Task prompt -> For this exercise, output the entries below exactly from the line that holds "Pause the current track" to the line that holds "Choose the scissors tool in the top toolbar", both ends included. No pictures belong in the copy.

Data ->
[Start of section]

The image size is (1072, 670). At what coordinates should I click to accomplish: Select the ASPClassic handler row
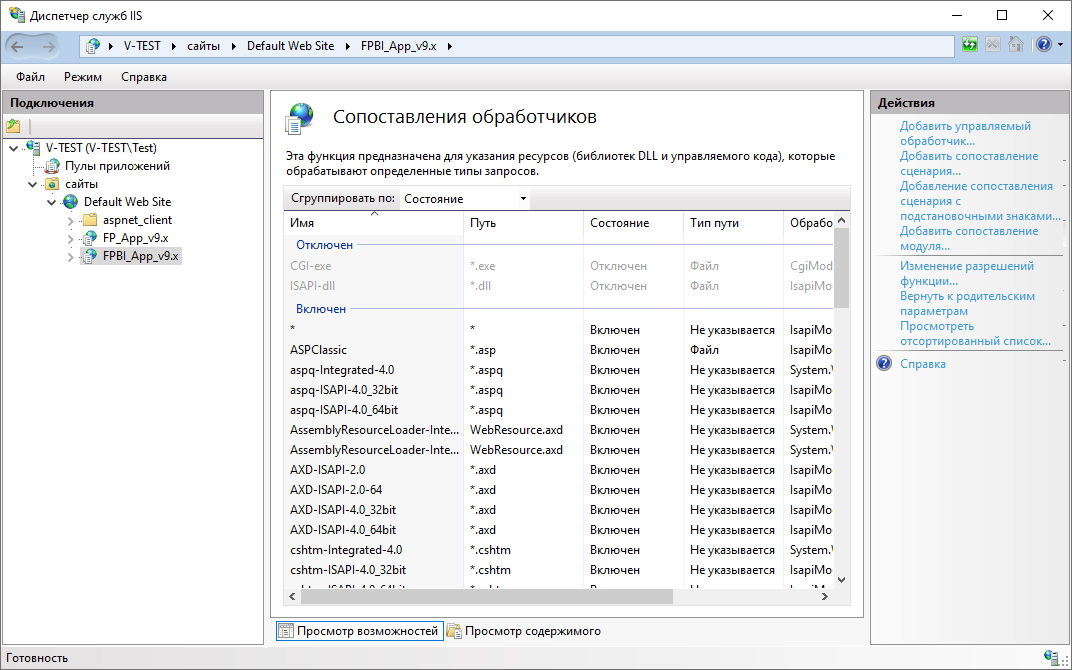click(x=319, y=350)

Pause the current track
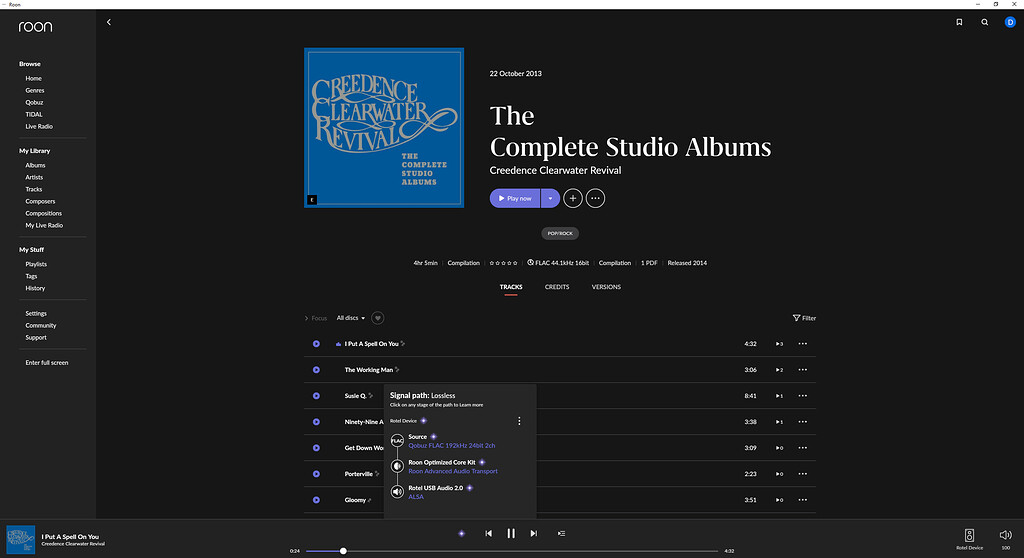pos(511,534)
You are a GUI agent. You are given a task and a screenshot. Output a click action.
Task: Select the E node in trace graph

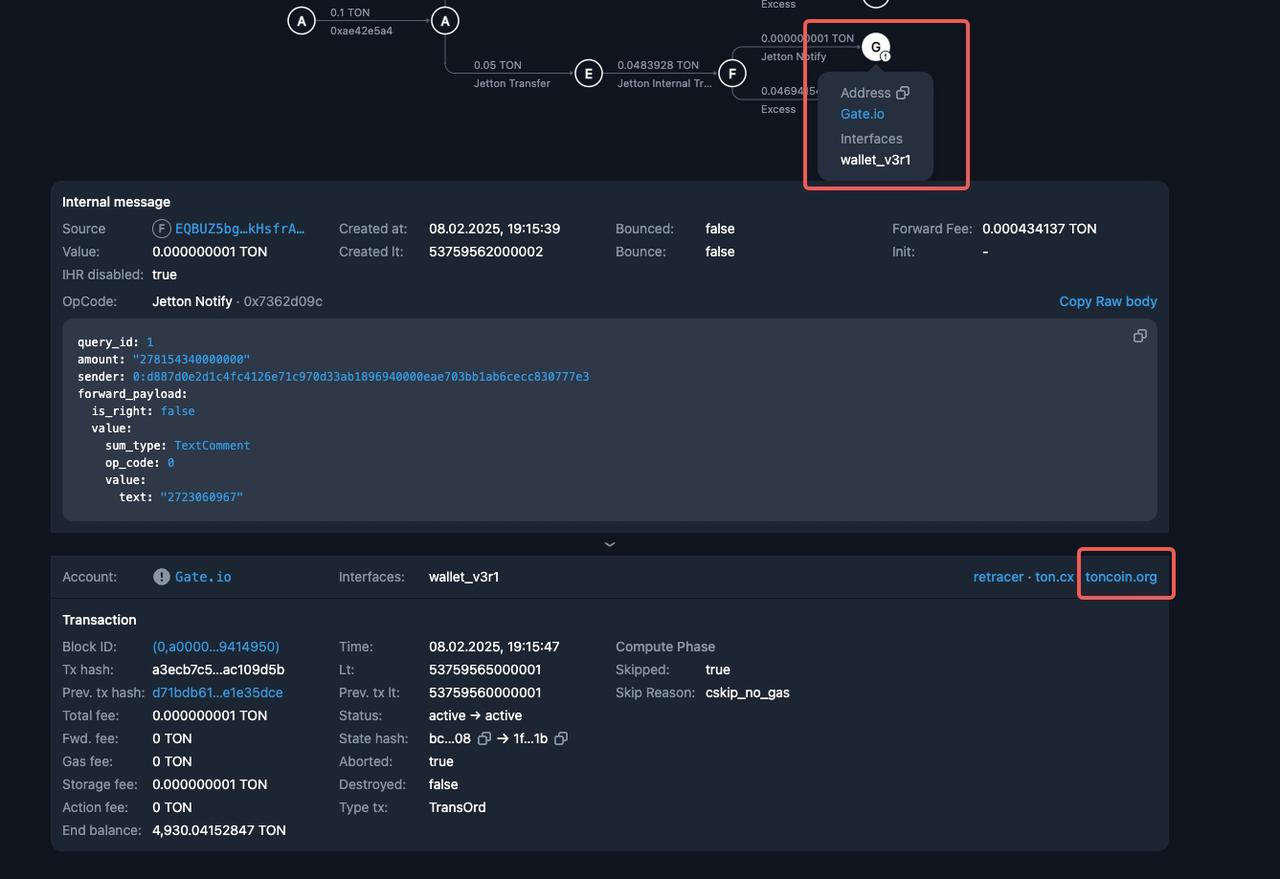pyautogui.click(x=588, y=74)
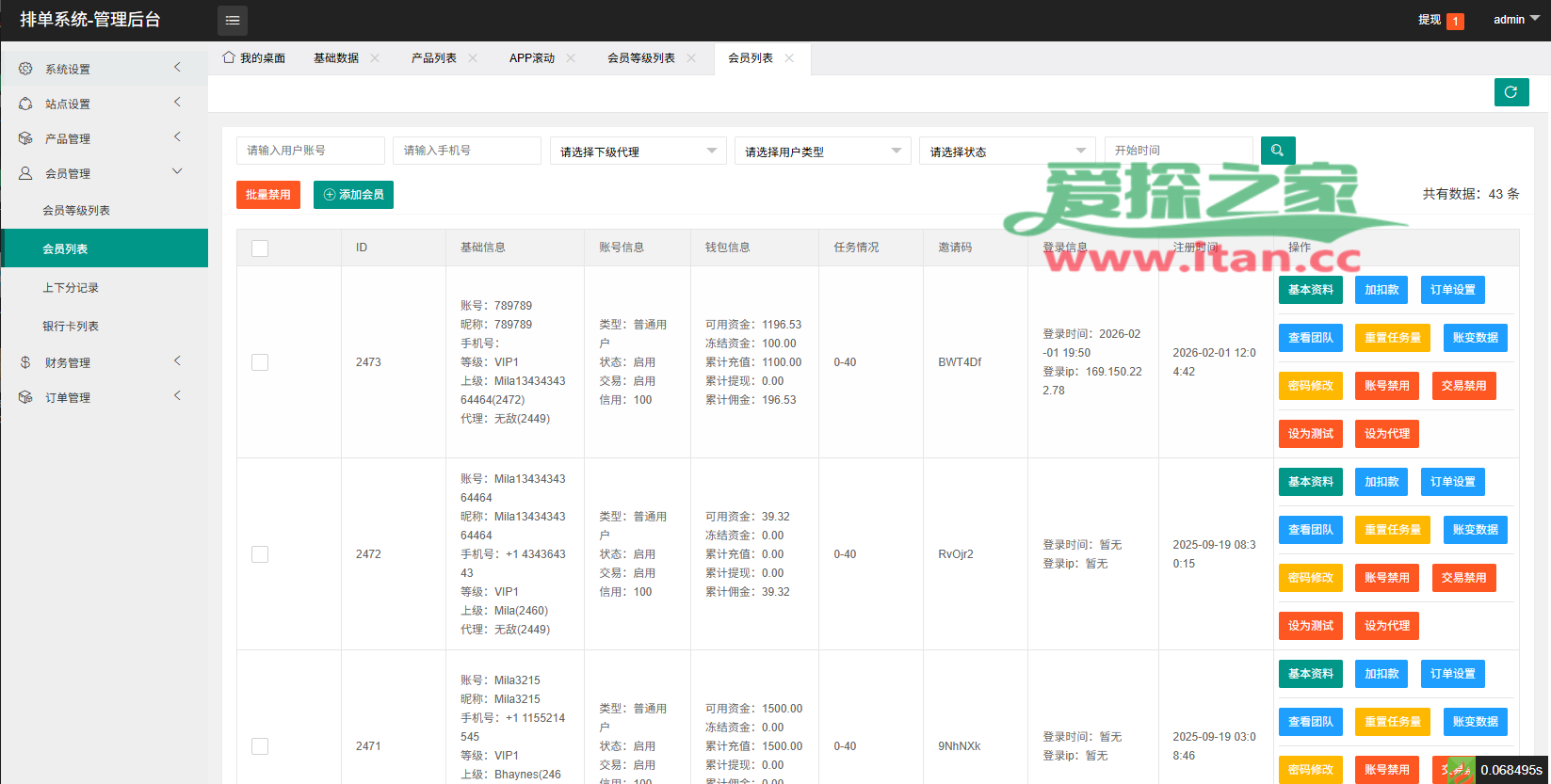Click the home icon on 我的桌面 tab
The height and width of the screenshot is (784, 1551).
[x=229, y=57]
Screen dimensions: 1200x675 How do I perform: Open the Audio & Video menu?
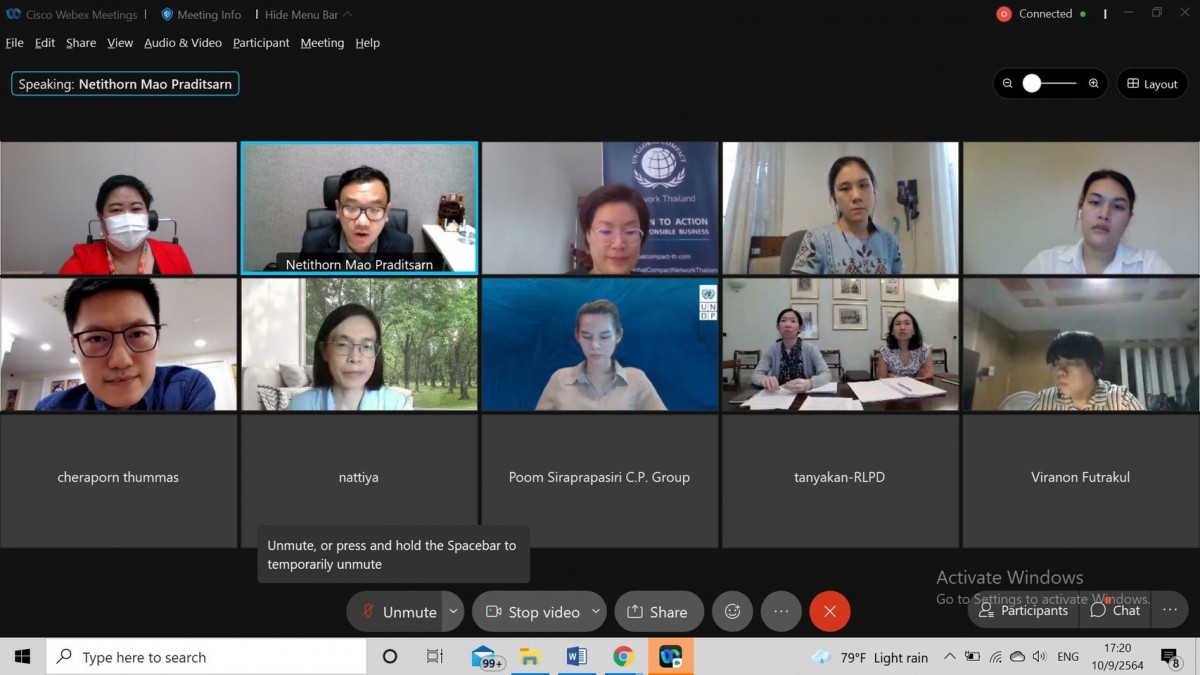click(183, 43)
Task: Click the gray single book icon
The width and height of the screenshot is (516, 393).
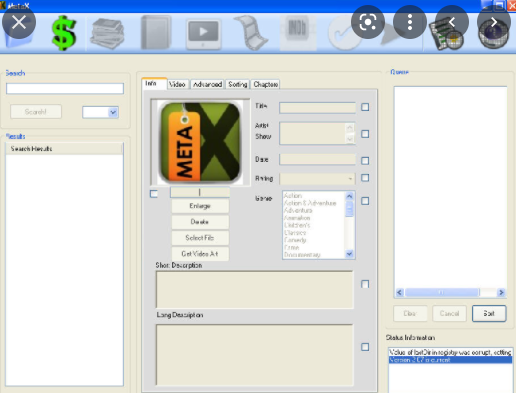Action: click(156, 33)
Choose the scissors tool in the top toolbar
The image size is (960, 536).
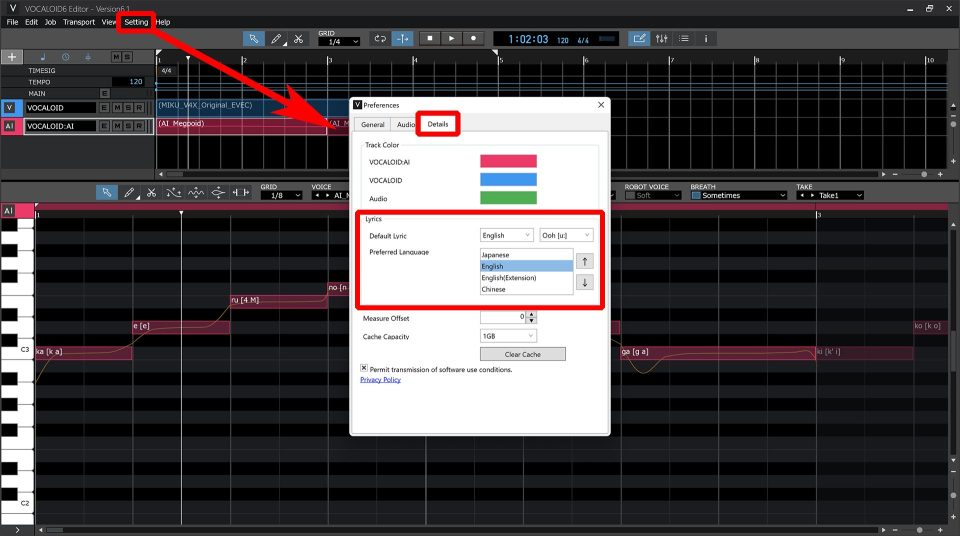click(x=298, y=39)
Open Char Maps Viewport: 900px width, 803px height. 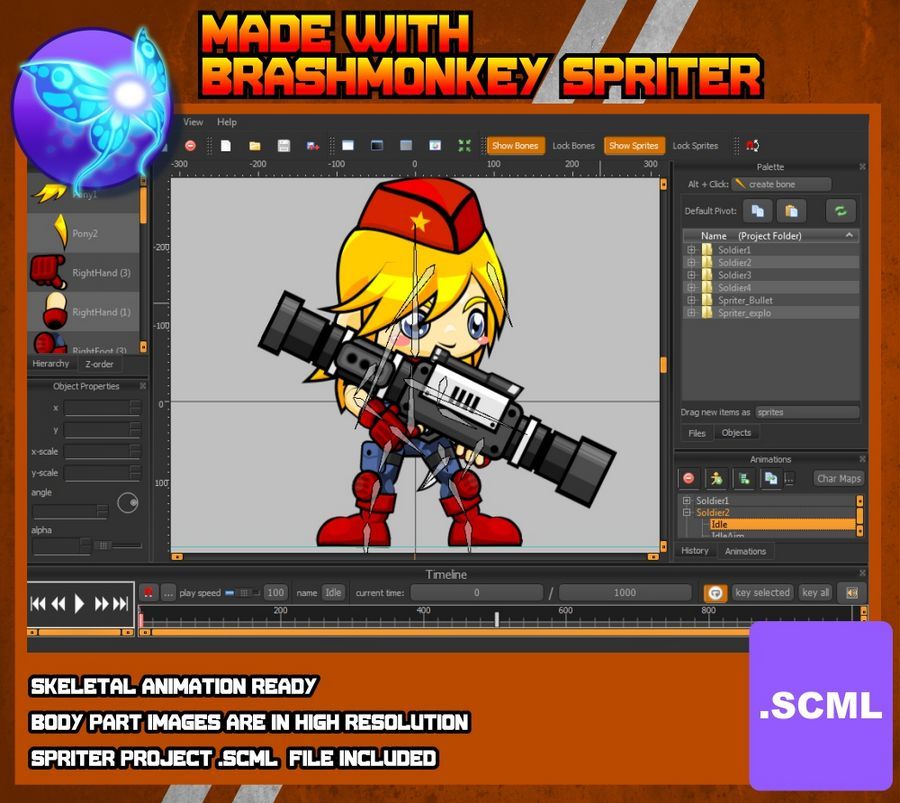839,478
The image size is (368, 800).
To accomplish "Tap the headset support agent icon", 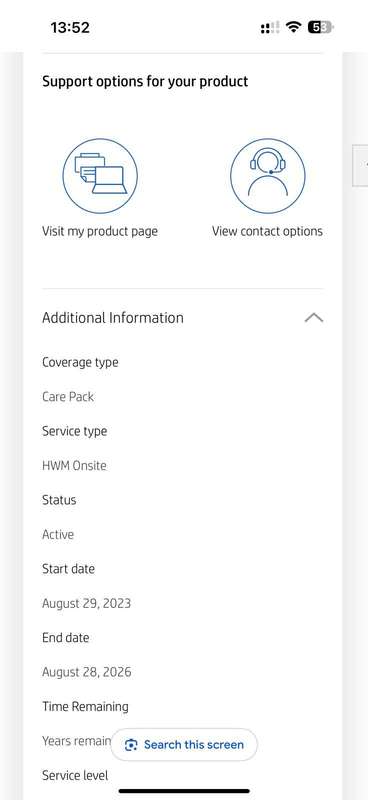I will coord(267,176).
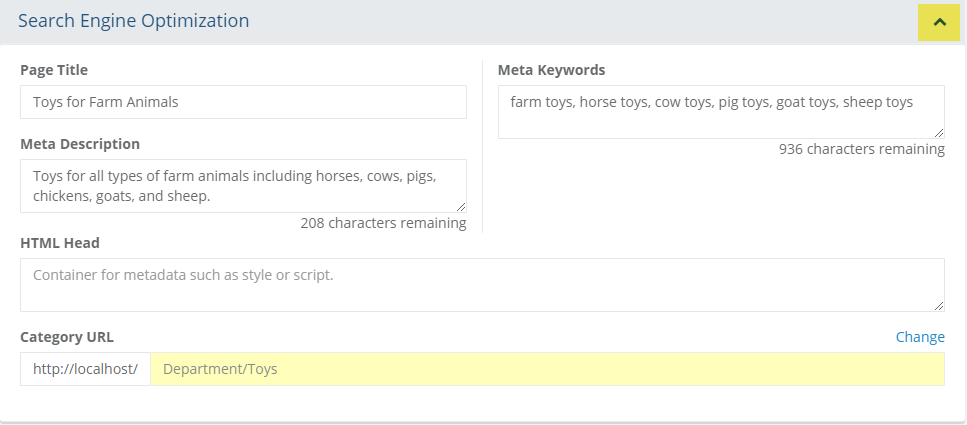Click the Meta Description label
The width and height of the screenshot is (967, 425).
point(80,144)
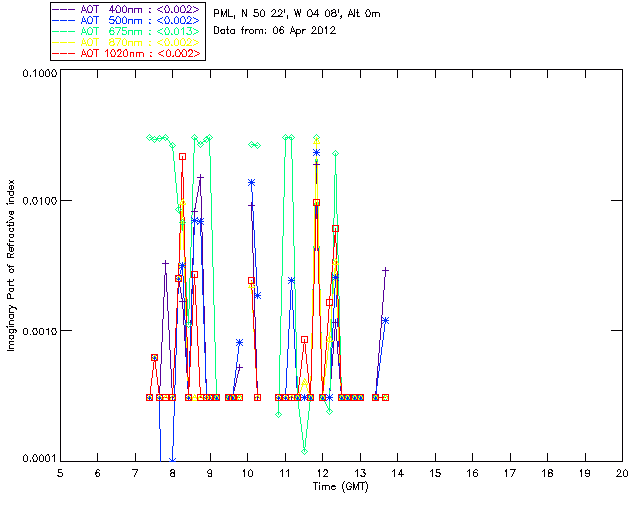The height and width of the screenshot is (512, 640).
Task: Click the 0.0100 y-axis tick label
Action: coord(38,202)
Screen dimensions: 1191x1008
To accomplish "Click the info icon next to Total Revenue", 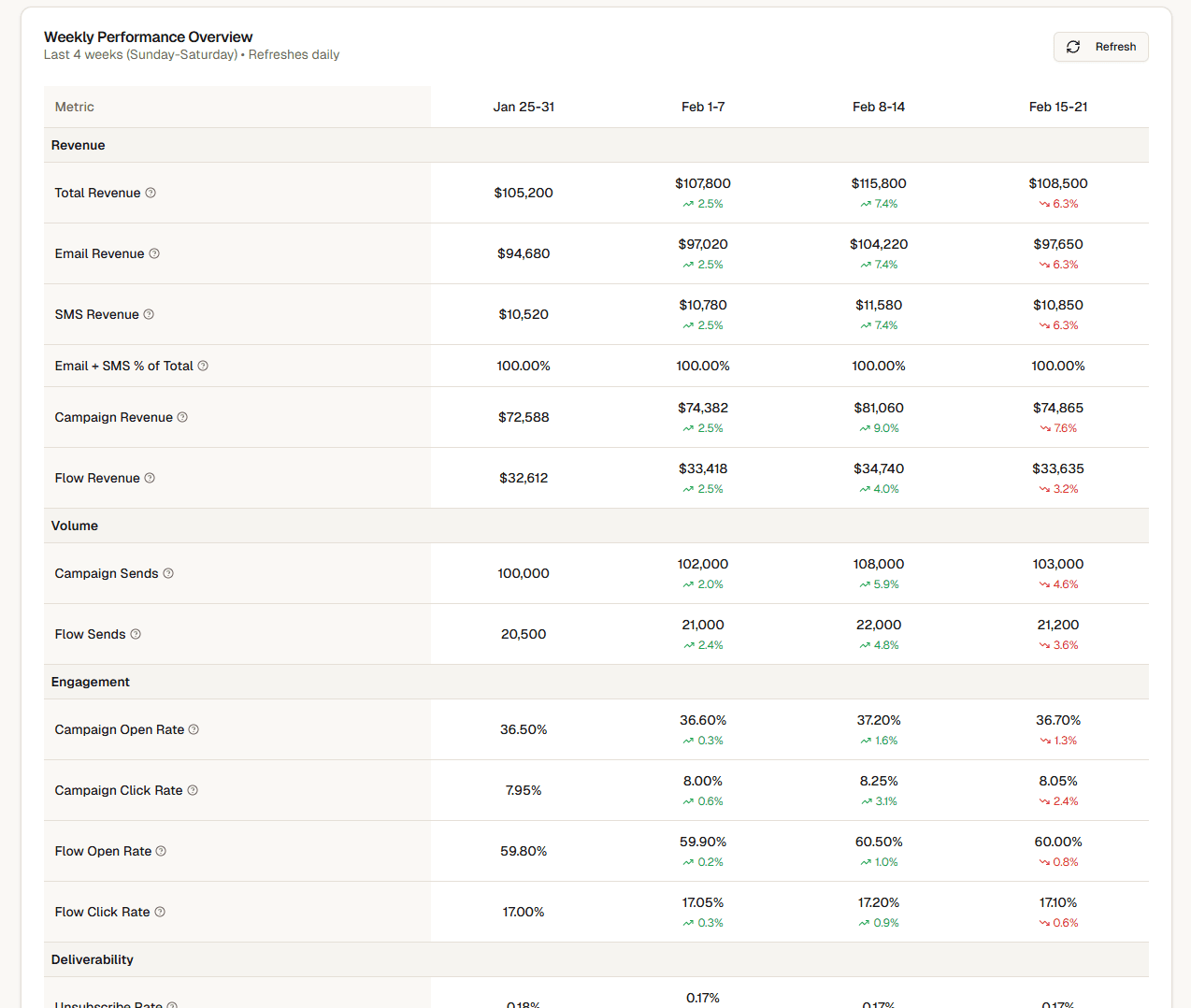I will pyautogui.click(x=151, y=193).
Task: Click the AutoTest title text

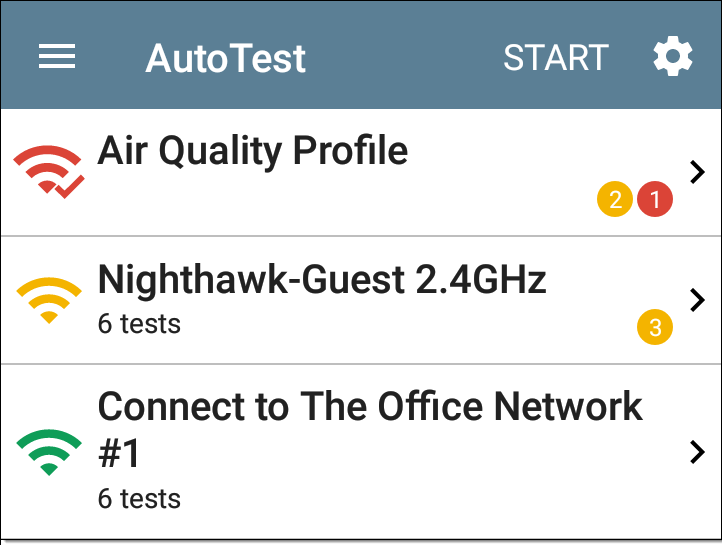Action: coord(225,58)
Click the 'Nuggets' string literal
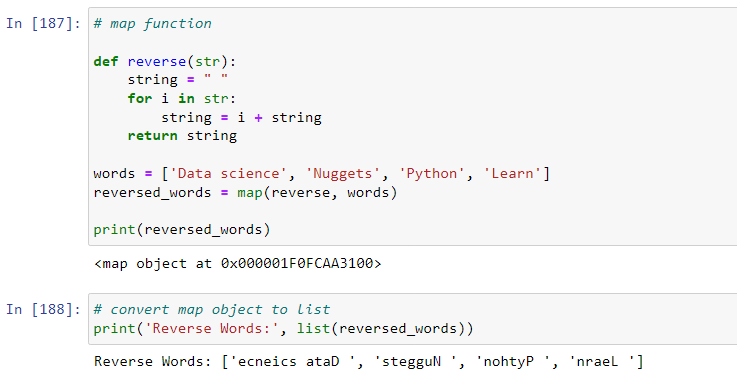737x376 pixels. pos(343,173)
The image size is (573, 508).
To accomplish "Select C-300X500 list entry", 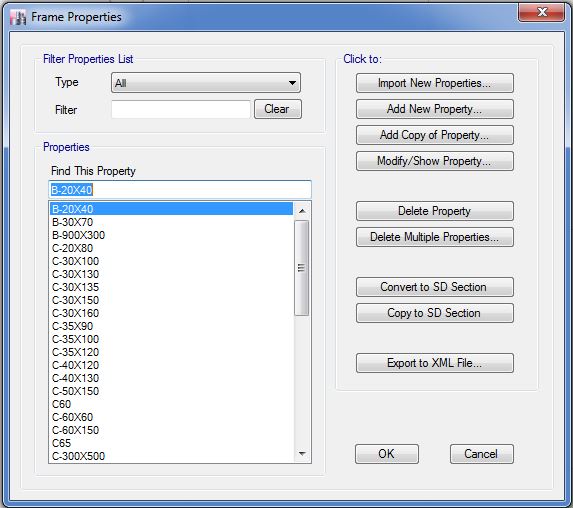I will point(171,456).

[End of section]

Answer space ->
Pause the current track
pos(511,534)
You are a GUI agent. You are given a task and a screenshot. Output a click action.
Task: Select the E node in trace graph

pyautogui.click(x=588, y=74)
Click the home icon on 我的桌面 tab
The height and width of the screenshot is (784, 1551).
[x=229, y=57]
Screen dimensions: 1200x675 How do I perform: Open the Audio & Video menu?
click(183, 43)
Task: Click the gray single book icon
The width and height of the screenshot is (516, 393).
Action: click(156, 33)
Choose the scissors tool in the top toolbar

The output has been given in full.